Se trataba de una casa grande de planta baja, rectangular y su edificación recordaba la de los cortijos andaluces. Estaba situada en una pequeñísima elevación, solo la separaban del camino cinco escalones.

Un criado les esperaba unos metros antes de la entrada y, muy solícito, acudió a abrir la puerta al tiempo que extendía su brazo para que se apoyaran en él.

—Muchas gracias —dijo Elvira antes de preguntar—: ¿Están los señores en casa?

—El señor no, pero sí se encuentran la señora y algunos de sus hijos. ¿A quién debo anunciar?

—A las señoritas Sandoval.

—Ahora mismo, pero pasen, por favor —les pidió mientras les franqueaba la puerta.

El entorno de la casa estaba muy cuidado. Y pegados a los muros del edificio y trepando por ellos se entremezclaban unos cuantos rosales. «Cuando estén en plenitud —pensó Ana—, ofrecerán una imagen maravillosa».

—¿Te imaginas la fragancia que respirarán al abrir las ventanas cuando estén en flor?

—Sí. Tiene que ser una delicia —contestó Elvira.

—Veo que les gustan mis rosales —manifestó la señora que sonriente se acercaba a ellas, para añadir—: Soy Teresa Muñoz de Sorribas. Por favor, no se queden en la puerta, pasen.

Era una mujer menuda, ni guapa ni fea, pero con un encanto especial que emanaba de su forma de expresarse. Su voz suave y melodiosa contribuía a ello, aunque sobre todo era su entonación la que cautivaba. Elvira tenía la sensación de que no era la primera vez que la veía.

Ana le explicó el motivo de su visita y el interés que tenían en localizar al antiguo propietario. Teresa, muy amable, les sugirió que se sentasen en el salón.
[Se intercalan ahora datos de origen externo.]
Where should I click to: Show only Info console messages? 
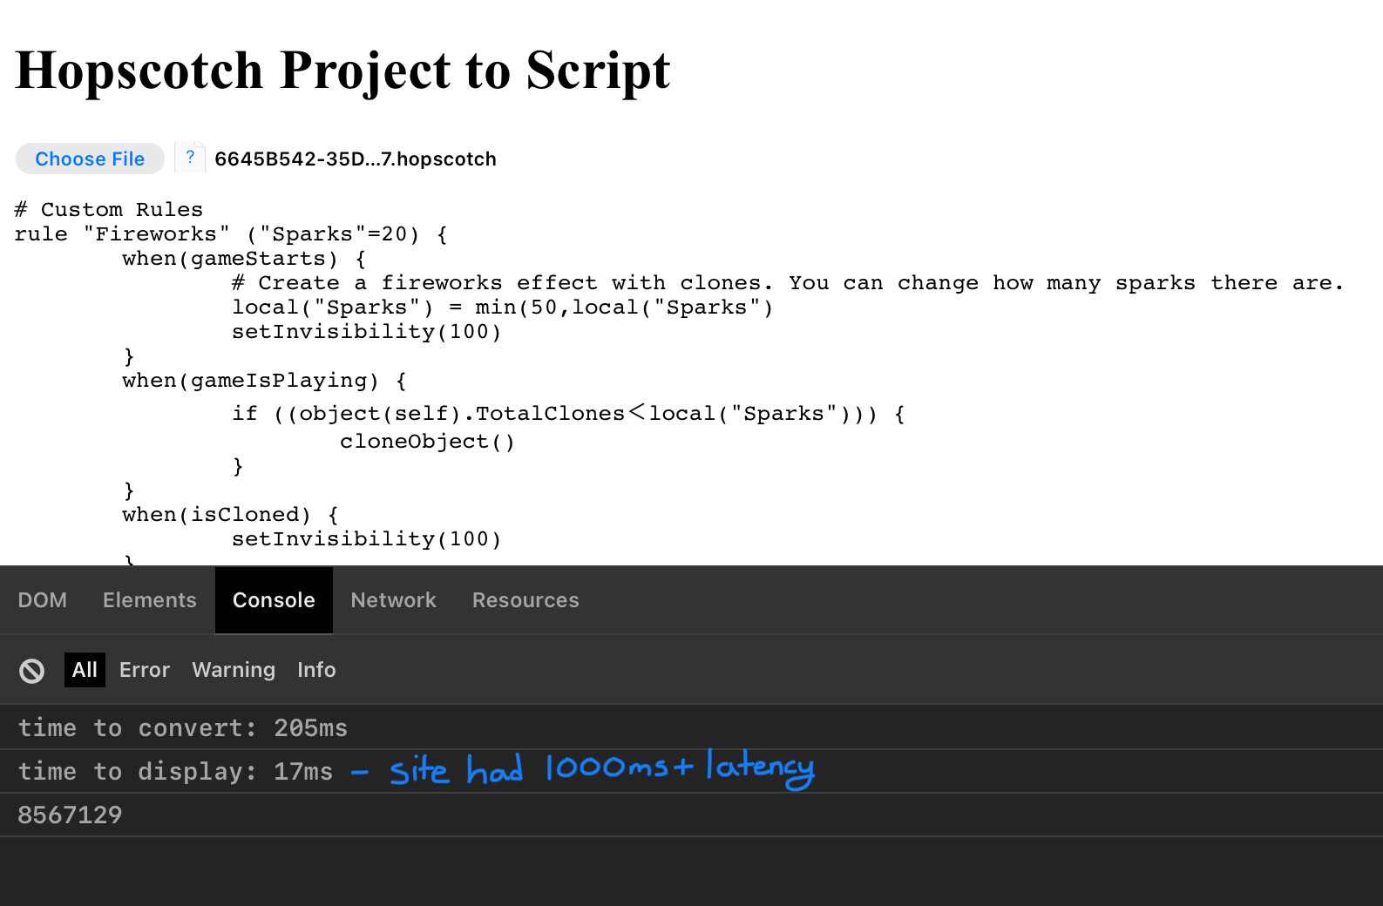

—Sentadas charlaremos mucho mejor. ¿Qué les puedo ofrecer?, ¿prefieren té, café o tal vez una limonada? —preguntó.

—No se moleste —dijeron al unísono tía y sobrina.
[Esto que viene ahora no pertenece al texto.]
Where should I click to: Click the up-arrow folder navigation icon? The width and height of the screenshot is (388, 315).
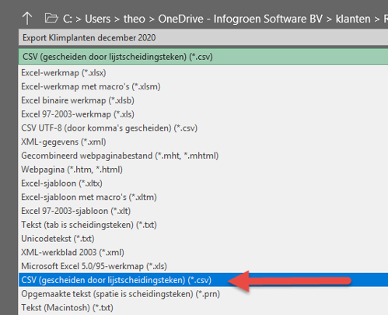(27, 19)
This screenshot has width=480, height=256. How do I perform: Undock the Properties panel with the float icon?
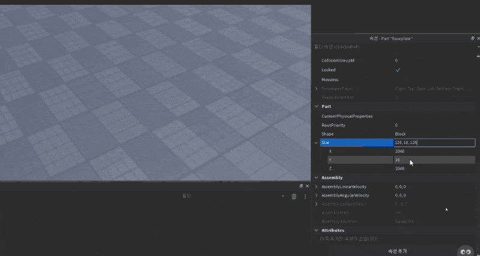click(472, 38)

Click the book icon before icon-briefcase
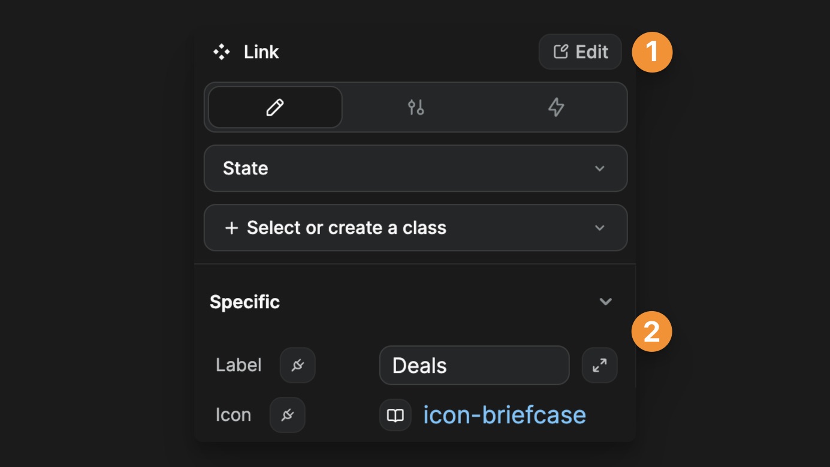395,414
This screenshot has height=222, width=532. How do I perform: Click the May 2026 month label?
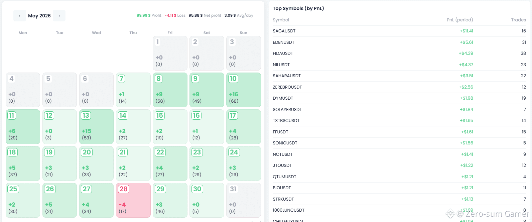coord(39,16)
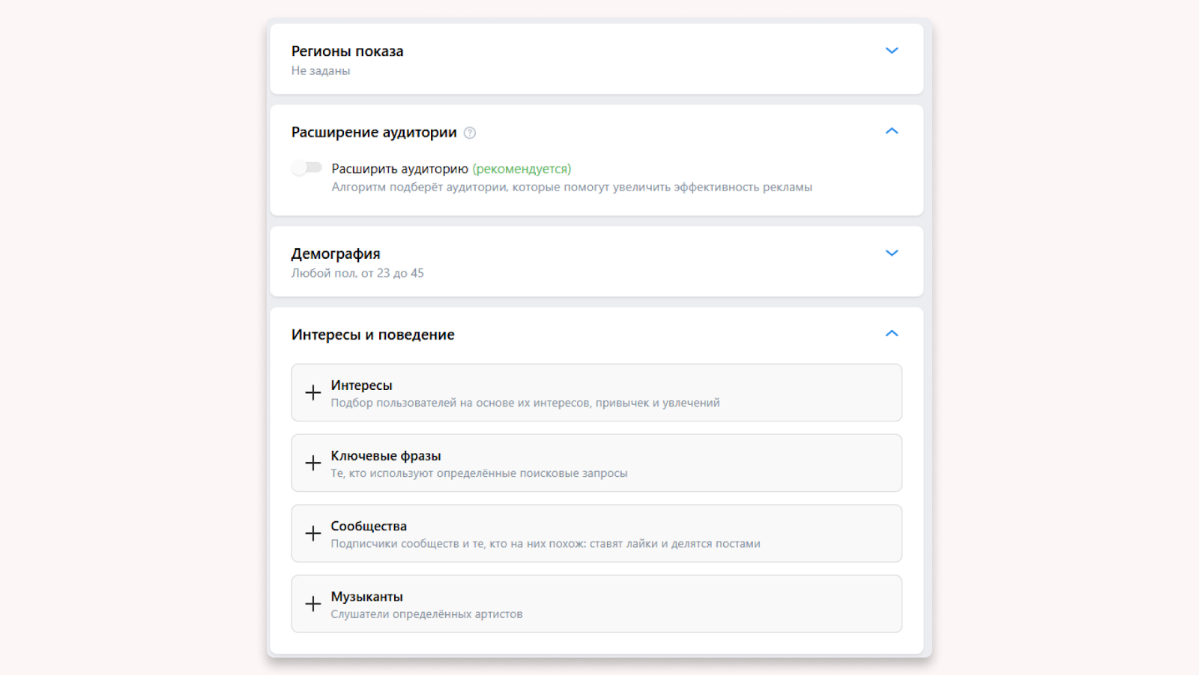Click the Расширить аудиторию toggle label
Image resolution: width=1199 pixels, height=675 pixels.
(x=399, y=169)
—Insistiré. Así que más les vale decidirse. Les recomiendo la limonada, es especialmente buena.

La limonada era buenísima y Teresa Muñoz, una persona realmente amable. Ana recordó que su padre siempre le decía que las personas bien educadas conseguían convertir en sencillo todo lo complicado, que sabían suavizar las situaciones.